§ Materials provided:
--- START ---

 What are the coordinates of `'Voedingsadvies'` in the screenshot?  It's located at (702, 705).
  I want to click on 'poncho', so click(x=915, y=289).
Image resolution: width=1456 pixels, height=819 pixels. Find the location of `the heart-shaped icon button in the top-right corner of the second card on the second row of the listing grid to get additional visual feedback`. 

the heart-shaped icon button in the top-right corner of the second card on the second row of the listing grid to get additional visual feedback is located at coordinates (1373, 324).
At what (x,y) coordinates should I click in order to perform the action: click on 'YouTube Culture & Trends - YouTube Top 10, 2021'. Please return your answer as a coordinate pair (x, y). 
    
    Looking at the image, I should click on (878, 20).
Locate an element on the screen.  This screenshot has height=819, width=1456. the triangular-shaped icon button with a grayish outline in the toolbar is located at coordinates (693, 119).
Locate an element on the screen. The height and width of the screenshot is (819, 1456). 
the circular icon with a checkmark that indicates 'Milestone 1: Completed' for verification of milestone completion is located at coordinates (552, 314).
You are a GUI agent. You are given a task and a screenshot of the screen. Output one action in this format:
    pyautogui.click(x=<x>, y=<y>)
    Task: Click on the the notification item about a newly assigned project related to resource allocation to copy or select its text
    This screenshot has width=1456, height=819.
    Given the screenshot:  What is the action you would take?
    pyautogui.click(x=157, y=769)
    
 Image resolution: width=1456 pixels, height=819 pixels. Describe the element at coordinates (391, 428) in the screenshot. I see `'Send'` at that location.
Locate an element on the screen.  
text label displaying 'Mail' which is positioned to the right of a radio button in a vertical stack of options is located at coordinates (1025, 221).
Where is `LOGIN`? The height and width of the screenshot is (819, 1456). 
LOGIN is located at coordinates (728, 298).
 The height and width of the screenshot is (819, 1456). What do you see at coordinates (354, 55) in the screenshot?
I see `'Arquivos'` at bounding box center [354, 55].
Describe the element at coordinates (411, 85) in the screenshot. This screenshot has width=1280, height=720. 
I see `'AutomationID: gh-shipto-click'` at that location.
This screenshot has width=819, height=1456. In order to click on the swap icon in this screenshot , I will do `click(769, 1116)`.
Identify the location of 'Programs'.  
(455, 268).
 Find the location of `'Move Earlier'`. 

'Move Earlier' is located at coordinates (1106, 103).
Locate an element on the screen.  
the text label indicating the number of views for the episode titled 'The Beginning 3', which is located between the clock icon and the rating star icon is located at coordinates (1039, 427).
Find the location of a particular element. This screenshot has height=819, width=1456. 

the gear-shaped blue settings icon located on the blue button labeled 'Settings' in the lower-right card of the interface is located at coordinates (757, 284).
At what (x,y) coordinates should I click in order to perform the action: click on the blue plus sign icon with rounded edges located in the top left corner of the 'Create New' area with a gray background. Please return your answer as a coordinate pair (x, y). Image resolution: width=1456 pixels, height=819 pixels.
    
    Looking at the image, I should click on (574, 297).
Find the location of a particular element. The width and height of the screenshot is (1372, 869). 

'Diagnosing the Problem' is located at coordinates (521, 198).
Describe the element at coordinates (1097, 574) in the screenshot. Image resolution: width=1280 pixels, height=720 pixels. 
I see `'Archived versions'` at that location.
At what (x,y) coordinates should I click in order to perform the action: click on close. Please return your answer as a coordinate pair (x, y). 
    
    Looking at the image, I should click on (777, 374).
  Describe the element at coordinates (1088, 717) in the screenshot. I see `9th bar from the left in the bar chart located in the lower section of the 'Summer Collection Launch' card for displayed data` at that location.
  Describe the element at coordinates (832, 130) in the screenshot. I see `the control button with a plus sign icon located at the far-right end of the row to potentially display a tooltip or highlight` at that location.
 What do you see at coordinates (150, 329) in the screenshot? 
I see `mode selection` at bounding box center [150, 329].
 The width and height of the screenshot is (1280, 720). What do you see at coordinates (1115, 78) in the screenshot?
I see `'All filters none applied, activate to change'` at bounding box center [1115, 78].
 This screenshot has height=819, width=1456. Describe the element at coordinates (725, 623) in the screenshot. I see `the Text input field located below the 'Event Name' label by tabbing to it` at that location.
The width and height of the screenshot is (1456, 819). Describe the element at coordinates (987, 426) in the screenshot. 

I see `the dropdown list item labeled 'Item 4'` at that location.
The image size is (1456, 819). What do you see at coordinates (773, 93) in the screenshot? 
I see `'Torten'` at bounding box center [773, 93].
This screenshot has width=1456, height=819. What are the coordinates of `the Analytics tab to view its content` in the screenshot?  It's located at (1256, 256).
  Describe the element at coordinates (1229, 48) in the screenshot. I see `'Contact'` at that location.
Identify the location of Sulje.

--- END ---

Reproduce every one of the records above line for line, with no changes.

 What are the coordinates of `'Voedingsadvies'` in the screenshot?  It's located at (702, 705).
  I want to click on 'poncho', so click(x=915, y=289).
Image resolution: width=1456 pixels, height=819 pixels. Find the location of `the heart-shaped icon button in the top-right corner of the second card on the second row of the listing grid to get additional visual feedback`. 

the heart-shaped icon button in the top-right corner of the second card on the second row of the listing grid to get additional visual feedback is located at coordinates (1373, 324).
At what (x,y) coordinates should I click in order to perform the action: click on 'YouTube Culture & Trends - YouTube Top 10, 2021'. Please return your answer as a coordinate pair (x, y). 
    
    Looking at the image, I should click on (878, 20).
Locate an element on the screen.  This screenshot has height=819, width=1456. the triangular-shaped icon button with a grayish outline in the toolbar is located at coordinates (693, 119).
Locate an element on the screen. The height and width of the screenshot is (819, 1456). 
the circular icon with a checkmark that indicates 'Milestone 1: Completed' for verification of milestone completion is located at coordinates (552, 314).
You are a GUI agent. You are given a task and a screenshot of the screen. Output one action in this format:
    pyautogui.click(x=<x>, y=<y>)
    Task: Click on the the notification item about a newly assigned project related to resource allocation to copy or select its text
    This screenshot has width=1456, height=819.
    Given the screenshot:  What is the action you would take?
    pyautogui.click(x=157, y=769)
    
 Image resolution: width=1456 pixels, height=819 pixels. Describe the element at coordinates (391, 428) in the screenshot. I see `'Send'` at that location.
Locate an element on the screen.  
text label displaying 'Mail' which is positioned to the right of a radio button in a vertical stack of options is located at coordinates (1025, 221).
Where is `LOGIN`? The height and width of the screenshot is (819, 1456). 
LOGIN is located at coordinates (728, 298).
 The height and width of the screenshot is (819, 1456). What do you see at coordinates (354, 55) in the screenshot?
I see `'Arquivos'` at bounding box center [354, 55].
Describe the element at coordinates (411, 85) in the screenshot. This screenshot has width=1280, height=720. 
I see `'AutomationID: gh-shipto-click'` at that location.
This screenshot has width=819, height=1456. In order to click on the swap icon in this screenshot , I will do `click(769, 1116)`.
Identify the location of 'Programs'.  
(455, 268).
 Find the location of `'Move Earlier'`. 

'Move Earlier' is located at coordinates (1106, 103).
Locate an element on the screen.  
the text label indicating the number of views for the episode titled 'The Beginning 3', which is located between the clock icon and the rating star icon is located at coordinates (1039, 427).
Find the location of a particular element. This screenshot has height=819, width=1456. 

the gear-shaped blue settings icon located on the blue button labeled 'Settings' in the lower-right card of the interface is located at coordinates (757, 284).
At what (x,y) coordinates should I click in order to perform the action: click on the blue plus sign icon with rounded edges located in the top left corner of the 'Create New' area with a gray background. Please return your answer as a coordinate pair (x, y). Image resolution: width=1456 pixels, height=819 pixels.
    
    Looking at the image, I should click on (574, 297).
Find the location of a particular element. The width and height of the screenshot is (1372, 869). 

'Diagnosing the Problem' is located at coordinates (521, 198).
Describe the element at coordinates (1097, 574) in the screenshot. Image resolution: width=1280 pixels, height=720 pixels. 
I see `'Archived versions'` at that location.
At what (x,y) coordinates should I click in order to perform the action: click on close. Please return your answer as a coordinate pair (x, y). 
    
    Looking at the image, I should click on (777, 374).
  Describe the element at coordinates (1088, 717) in the screenshot. I see `9th bar from the left in the bar chart located in the lower section of the 'Summer Collection Launch' card for displayed data` at that location.
  Describe the element at coordinates (832, 130) in the screenshot. I see `the control button with a plus sign icon located at the far-right end of the row to potentially display a tooltip or highlight` at that location.
 What do you see at coordinates (150, 329) in the screenshot? 
I see `mode selection` at bounding box center [150, 329].
 The width and height of the screenshot is (1280, 720). What do you see at coordinates (1115, 78) in the screenshot?
I see `'All filters none applied, activate to change'` at bounding box center [1115, 78].
 This screenshot has height=819, width=1456. Describe the element at coordinates (725, 623) in the screenshot. I see `the Text input field located below the 'Event Name' label by tabbing to it` at that location.
The width and height of the screenshot is (1456, 819). Describe the element at coordinates (987, 426) in the screenshot. 

I see `the dropdown list item labeled 'Item 4'` at that location.
The image size is (1456, 819). What do you see at coordinates (773, 93) in the screenshot? 
I see `'Torten'` at bounding box center [773, 93].
This screenshot has width=1456, height=819. What are the coordinates of `the Analytics tab to view its content` in the screenshot?  It's located at (1256, 256).
  Describe the element at coordinates (1229, 48) in the screenshot. I see `'Contact'` at that location.
Identify the location of Sulje.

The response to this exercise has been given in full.